+++ Extract provided +++
Is anyone listening in Commercial Radio land?

Recent events at GCap typify the problems that seem endemic in the UK Commercial radio business - hardly an industry! Is anyone listening?

First, they remove their commercial director, responsible for reducing advertising volumes (a positive anti-clutter advertiser friendly move) whilst failing to invest in the programme content that appeals to listeners.

They then second install a new CEO who promptly announces an updated middle of the road programme policy for Capital Radio in London when there are already other MOR stations doing the business for the listeners; you can down load what you want anyway and there's no evidence of advertisers queuing up with any money for more of the same.

Finally they seem devoid of any initiative that will update and broaden the appeal among those ABC1 45+ audiences (the equivalent of the US Baby Boomers and the "Unilever Dove" audience strategy) who the advertisers want and for whom a premium radio price is a discount on most other media prices.
+++ Recorded data +++
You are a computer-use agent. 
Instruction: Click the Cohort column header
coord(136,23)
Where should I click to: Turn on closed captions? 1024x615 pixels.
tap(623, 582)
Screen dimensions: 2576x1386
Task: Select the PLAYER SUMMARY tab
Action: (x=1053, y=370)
+++
+++ Recorded data +++
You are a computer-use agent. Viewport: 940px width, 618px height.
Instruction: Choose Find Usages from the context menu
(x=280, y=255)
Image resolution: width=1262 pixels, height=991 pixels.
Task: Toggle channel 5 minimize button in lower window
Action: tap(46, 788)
+++
**Instruction:** Retype the passage from the commercial radio piece at the top, beginning with the words "Is anyone listening in" and stopping after "Is anyone listening?".

**Written solution:**
Is anyone listening in Commercial Radio land?

Recent events at GCap typify the problems that seem endemic in the UK Commercial radio business - hardly an industry! Is anyone listening?